Workshop on Legal Text, Document, and Corpus Analytics (LTDCA-2016) - First Call for Participation

University of San Diego Law School, San Diego, CA, 17 June 2016
Conference website:
Sponsored by the USD Center for Computation, Mathematics, and Law

Workshop Description
Recent improvements both in Human Language Technology (HLT) and in techniques for storage and rapid analysis of large data collections have created new opportunities for automated interpretation of legal text, improved access to statutory and regulatory rules, and greater insights into the structure and evolution of legal systems. These techniques hold promise for the courts, legal practitioners, scholars, and citizens alike. These advances have coincided with a rapid expansion of interest in automated processing and understanding of legal texts on the part of industry, government agencies, court personnel, and the public.
This workshop is intended to be a forum for discussion of research ideas and practical developments that involve interpretation of legal text, analysis of structured legal documents, improved publication and access to document collections, predictive analysis based on legal text mining, and visualization of legal corpora. Participation is invited on all topics relevant to these research themes, including:
• Application of “Big Data” techniques, including data mining and machine learning, to legal and financial document corpora
• Network models of statutory and case law, including visualization techniques specialized for legal networks and legal tasks
• Global, emergent, and dynamic properties of legal text collections, such as modularity, language models, complexity, and trends in legal doctrine and practice
• Techniques for improving public access to, understanding of, and compliance with statutory and regulatory rule sets
• Legal question-answering systems
• Legal document analysis, including semantic analysis, information extraction, abstraction, summarization, topic modeling, coreference resolution, and document-structure analysis
• Induction of predictive and descriptive models from legal corpora, such as probability of success of a motion or claim, expected case duration and settlement value, and expected consequences of alternative litigation decisions

The intended audience for the workshop includes researchers and practitioners from industry, academia, and government working at the intersection of HLT, artificial intelligence, social science, data and network science, and law.

-.-.-

DIRECTIVE A –
Answer these questions about the LTDCA-2016 workshop call:
(i) On what date and at what institution is the workshop held?
(ii) Which center sponsors the workshop?
(iii) At the intersection of which fields do the researchers and practitioners in the intended audience work?
DIRECTIVE B – Write the next part of the LTDCA-2016 workshop call, picking up right after its final sentence.

DATA LINES –
-.-.-

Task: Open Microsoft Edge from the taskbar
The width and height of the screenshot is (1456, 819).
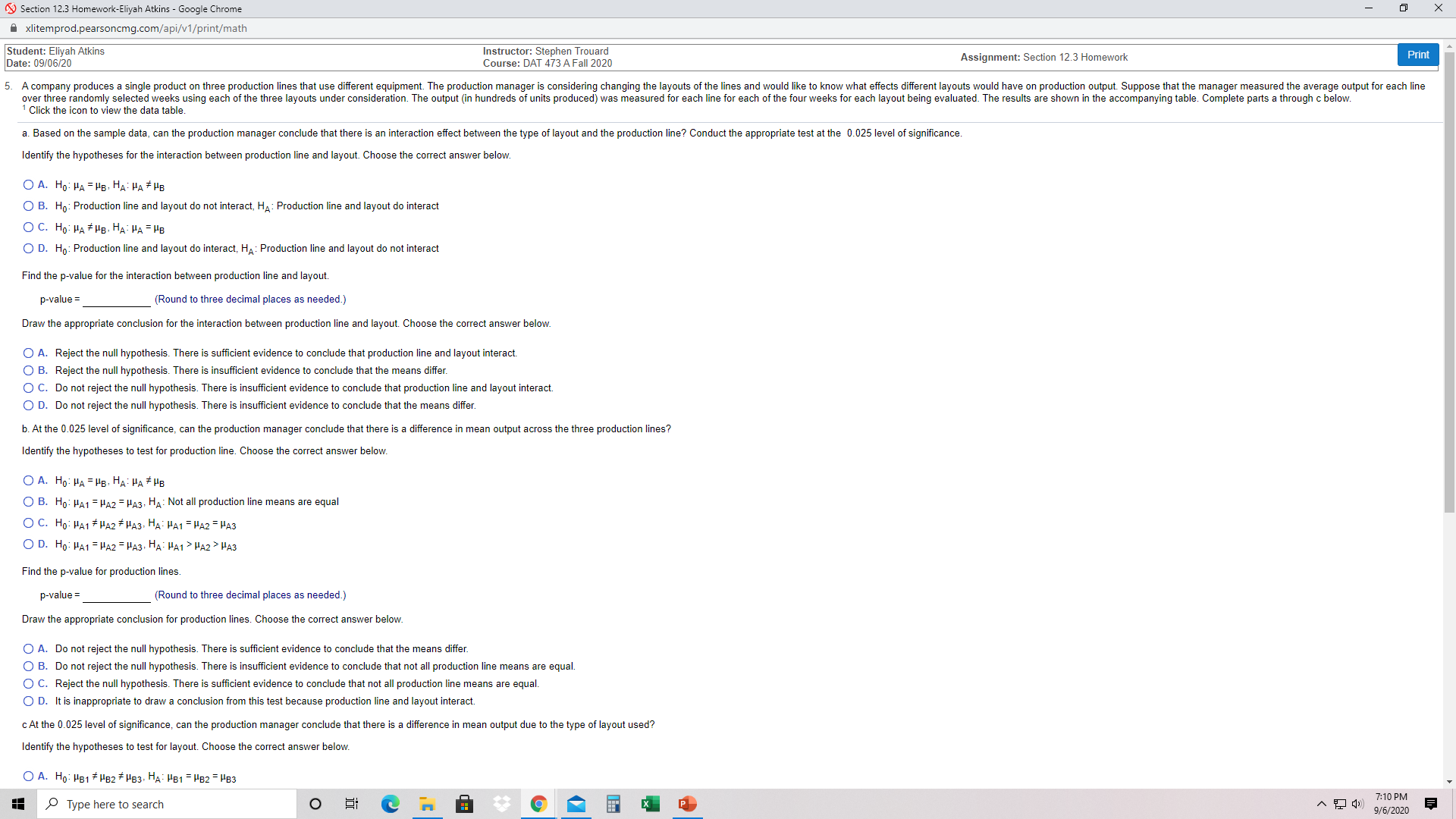Action: click(x=391, y=804)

-.-.-

EXPECTED ANSWER A –
(i) 17 June 2016, at the University of San Diego Law School in San Diego, CA.
(ii) The USD Center for Computation, Mathematics, and Law.
(iii) HLT, artificial intelligence, social science, data and network science, and law.

EXPECTED ANSWER B –
The workshop will be one day in length consisting of paper presentations, invited talks, demonstrations, and a panel discussion.

Submission information
Submissions are invited for research papers (at most 10 pages long), extended abstracts (at most 5 pages long), and proposals for system demonstrations. Papers must be submitted electronically in pdf format to the conference support system, by 29 April 2016. Research papers and abstracts must be in the ACM proceedings format,

The Workshop will be held at Warren Hall, University of San Diego Law School, San Diego, California.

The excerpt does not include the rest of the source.